During World War I Towne also became the manager of the Red Cross canteen in Lansing which was open to soldiers on furlough or while traveling between assignments.

Other homes on the tour include those of one of the founders of Auto Owners Insurance Co., and the homes of a Lansing City Councilman, an architect, and the older brother of Ransom E. Olds.

Emory and Charlotte Olds’ home at 505 Cherry St. is townhouse-like. Emory was manager of the Hollister Building and at one time manager of Air-Cooled Motor Co.

The home of Vern and Effie Moulton, built in 1906 and located at Cherry Street, is a transitional home with elements of the late Victorian period combined with the colonial revival. It features classical elements like dentils, palladian windows, bays and oriels. Vern Moulton was the founder of Auto Owners and at various times was affiliated with Dial Tube and Steel Products, Lansing Ice and Fuel and Michigan National Bank.

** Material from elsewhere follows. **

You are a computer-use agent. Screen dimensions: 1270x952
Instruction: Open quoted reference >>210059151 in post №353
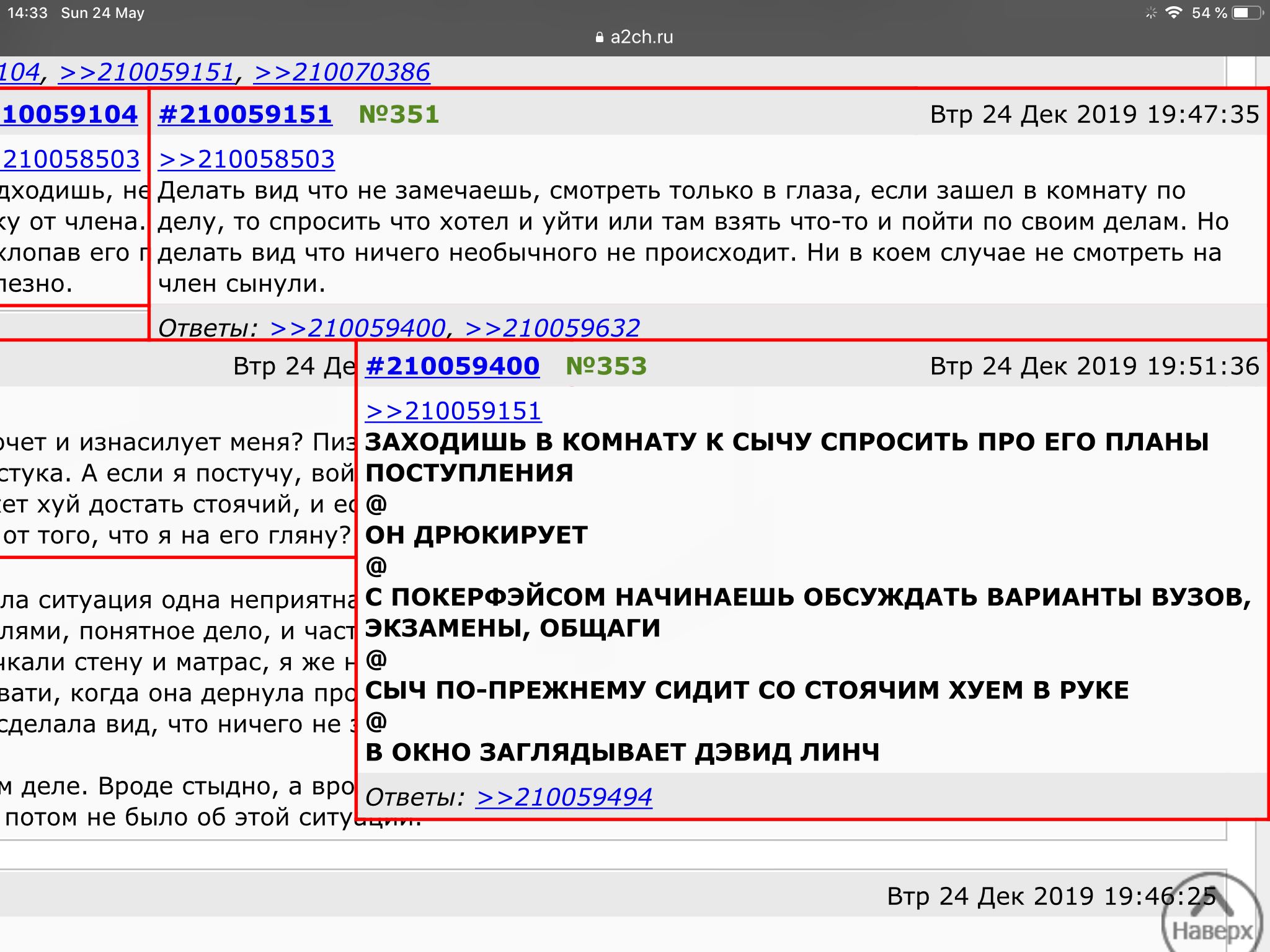[x=454, y=411]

Bert Baker and his spouse Vena were both from Eaton Rapids and lived at 529 Cherry St., in a classical colonial revival home, built in 1906. Bert Baker would become co-owner of a successful real estate development company and a Lansing city councilman.

Charles and Hattie Stroud moved into their home at 606 Cherry St. in 1906. The home has several complex architectural elements from a number of late 19th and early 20th century styles and it is not known if the home was designed by Stroud, who was an architect, Marvin said.

Mary Toschach, who is president of the Cherry Hill Neighborhood Association and lives with her husband in the Printer’s Row condominiums on Grand Avenue, said the neighborhood is making steady improvements. She believes that its designation as a Historic District in 1989 has helped preserve its architectural integrity.

Toschach who has a degree in historic preservation from Ball State University, said homes in the neighborhood have “character.”

“They are not only more interesting to look at but they have so much detail for so little money,” she said.